======== Extracted entries

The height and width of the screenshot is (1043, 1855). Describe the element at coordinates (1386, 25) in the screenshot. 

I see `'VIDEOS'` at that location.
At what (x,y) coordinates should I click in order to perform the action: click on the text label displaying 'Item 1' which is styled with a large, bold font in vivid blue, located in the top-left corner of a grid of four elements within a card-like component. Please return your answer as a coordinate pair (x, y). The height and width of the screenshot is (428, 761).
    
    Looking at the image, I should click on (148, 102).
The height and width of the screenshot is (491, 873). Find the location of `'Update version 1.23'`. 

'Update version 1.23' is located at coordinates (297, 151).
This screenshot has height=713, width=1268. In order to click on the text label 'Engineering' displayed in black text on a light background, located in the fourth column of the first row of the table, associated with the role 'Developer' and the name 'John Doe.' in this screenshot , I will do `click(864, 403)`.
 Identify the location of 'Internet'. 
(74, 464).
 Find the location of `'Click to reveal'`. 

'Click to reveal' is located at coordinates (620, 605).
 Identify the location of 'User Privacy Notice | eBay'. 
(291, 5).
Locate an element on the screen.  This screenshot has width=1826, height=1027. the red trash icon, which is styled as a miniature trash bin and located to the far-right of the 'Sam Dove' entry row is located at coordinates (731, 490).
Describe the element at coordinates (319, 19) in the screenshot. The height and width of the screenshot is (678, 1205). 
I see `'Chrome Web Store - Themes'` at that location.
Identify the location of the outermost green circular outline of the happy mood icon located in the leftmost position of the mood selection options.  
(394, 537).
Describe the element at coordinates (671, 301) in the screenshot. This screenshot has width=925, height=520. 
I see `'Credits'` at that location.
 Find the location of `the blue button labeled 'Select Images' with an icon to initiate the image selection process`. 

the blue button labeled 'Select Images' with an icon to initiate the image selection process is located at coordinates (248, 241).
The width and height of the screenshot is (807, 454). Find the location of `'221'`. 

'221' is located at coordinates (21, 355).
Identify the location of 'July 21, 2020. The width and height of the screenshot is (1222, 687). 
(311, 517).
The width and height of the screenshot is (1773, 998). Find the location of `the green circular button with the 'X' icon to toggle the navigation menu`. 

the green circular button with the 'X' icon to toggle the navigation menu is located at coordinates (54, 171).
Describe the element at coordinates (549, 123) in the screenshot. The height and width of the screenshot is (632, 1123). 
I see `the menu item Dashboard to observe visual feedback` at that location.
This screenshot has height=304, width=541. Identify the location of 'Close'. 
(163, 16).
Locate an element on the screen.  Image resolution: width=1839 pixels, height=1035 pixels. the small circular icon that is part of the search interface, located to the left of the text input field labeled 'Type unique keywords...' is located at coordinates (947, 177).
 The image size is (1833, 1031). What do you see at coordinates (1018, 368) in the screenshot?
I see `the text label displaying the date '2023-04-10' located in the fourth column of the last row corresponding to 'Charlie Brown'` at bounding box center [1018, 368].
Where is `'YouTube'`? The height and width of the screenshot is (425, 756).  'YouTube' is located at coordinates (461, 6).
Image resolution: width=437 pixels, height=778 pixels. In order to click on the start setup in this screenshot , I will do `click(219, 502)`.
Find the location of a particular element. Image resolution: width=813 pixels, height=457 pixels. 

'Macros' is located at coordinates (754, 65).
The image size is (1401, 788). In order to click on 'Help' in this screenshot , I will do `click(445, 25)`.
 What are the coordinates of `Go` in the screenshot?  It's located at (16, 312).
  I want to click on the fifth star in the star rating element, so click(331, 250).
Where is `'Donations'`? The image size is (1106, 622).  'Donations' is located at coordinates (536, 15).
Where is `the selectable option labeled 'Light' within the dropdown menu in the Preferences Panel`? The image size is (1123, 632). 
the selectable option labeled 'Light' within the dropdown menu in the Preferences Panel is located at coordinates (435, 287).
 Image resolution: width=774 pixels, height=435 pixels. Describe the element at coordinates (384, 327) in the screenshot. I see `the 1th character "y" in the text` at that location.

================

### [Problem statement]
Throughout the entries above, swap "Identify the location of" for "Point out the position of" and write the entries out again with nothing else altered.

### [Response to the task]
The height and width of the screenshot is (1043, 1855). Describe the element at coordinates (1386, 25) in the screenshot. 

I see `'VIDEOS'` at that location.
At what (x,y) coordinates should I click in order to perform the action: click on the text label displaying 'Item 1' which is styled with a large, bold font in vivid blue, located in the top-left corner of a grid of four elements within a card-like component. Please return your answer as a coordinate pair (x, y). The height and width of the screenshot is (428, 761).
    
    Looking at the image, I should click on (148, 102).
The height and width of the screenshot is (491, 873). Find the location of `'Update version 1.23'`. 

'Update version 1.23' is located at coordinates (297, 151).
This screenshot has height=713, width=1268. In order to click on the text label 'Engineering' displayed in black text on a light background, located in the fourth column of the first row of the table, associated with the role 'Developer' and the name 'John Doe.' in this screenshot , I will do `click(864, 403)`.
 Point out the position of 'Internet'. 
(74, 464).
 Find the location of `'Click to reveal'`. 

'Click to reveal' is located at coordinates (620, 605).
 Point out the position of 'User Privacy Notice | eBay'. 
(291, 5).
Locate an element on the screen.  This screenshot has width=1826, height=1027. the red trash icon, which is styled as a miniature trash bin and located to the far-right of the 'Sam Dove' entry row is located at coordinates (731, 490).
Describe the element at coordinates (319, 19) in the screenshot. The height and width of the screenshot is (678, 1205). 
I see `'Chrome Web Store - Themes'` at that location.
Point out the position of the outermost green circular outline of the happy mood icon located in the leftmost position of the mood selection options.  
(394, 537).
Describe the element at coordinates (671, 301) in the screenshot. This screenshot has width=925, height=520. 
I see `'Credits'` at that location.
 Find the location of `the blue button labeled 'Select Images' with an icon to initiate the image selection process`. 

the blue button labeled 'Select Images' with an icon to initiate the image selection process is located at coordinates (248, 241).
The width and height of the screenshot is (807, 454). Find the location of `'221'`. 

'221' is located at coordinates (21, 355).
Point out the position of 'July 21, 2020. The width and height of the screenshot is (1222, 687). 
(311, 517).
The width and height of the screenshot is (1773, 998). Find the location of `the green circular button with the 'X' icon to toggle the navigation menu`. 

the green circular button with the 'X' icon to toggle the navigation menu is located at coordinates (54, 171).
Describe the element at coordinates (549, 123) in the screenshot. The height and width of the screenshot is (632, 1123). 
I see `the menu item Dashboard to observe visual feedback` at that location.
This screenshot has height=304, width=541. Point out the position of 'Close'. 
(163, 16).
Locate an element on the screen.  Image resolution: width=1839 pixels, height=1035 pixels. the small circular icon that is part of the search interface, located to the left of the text input field labeled 'Type unique keywords...' is located at coordinates (947, 177).
 The image size is (1833, 1031). What do you see at coordinates (1018, 368) in the screenshot?
I see `the text label displaying the date '2023-04-10' located in the fourth column of the last row corresponding to 'Charlie Brown'` at bounding box center [1018, 368].
Where is `'YouTube'`? The height and width of the screenshot is (425, 756).  'YouTube' is located at coordinates (461, 6).
Image resolution: width=437 pixels, height=778 pixels. In order to click on the start setup in this screenshot , I will do `click(219, 502)`.
Find the location of a particular element. Image resolution: width=813 pixels, height=457 pixels. 

'Macros' is located at coordinates (754, 65).
The image size is (1401, 788). In order to click on 'Help' in this screenshot , I will do `click(445, 25)`.
 What are the coordinates of `Go` in the screenshot?  It's located at (16, 312).
  I want to click on the fifth star in the star rating element, so click(331, 250).
Where is `'Donations'`? The image size is (1106, 622).  'Donations' is located at coordinates (536, 15).
Where is `the selectable option labeled 'Light' within the dropdown menu in the Preferences Panel`? The image size is (1123, 632). 
the selectable option labeled 'Light' within the dropdown menu in the Preferences Panel is located at coordinates (435, 287).
 Image resolution: width=774 pixels, height=435 pixels. Describe the element at coordinates (384, 327) in the screenshot. I see `the 1th character "y" in the text` at that location.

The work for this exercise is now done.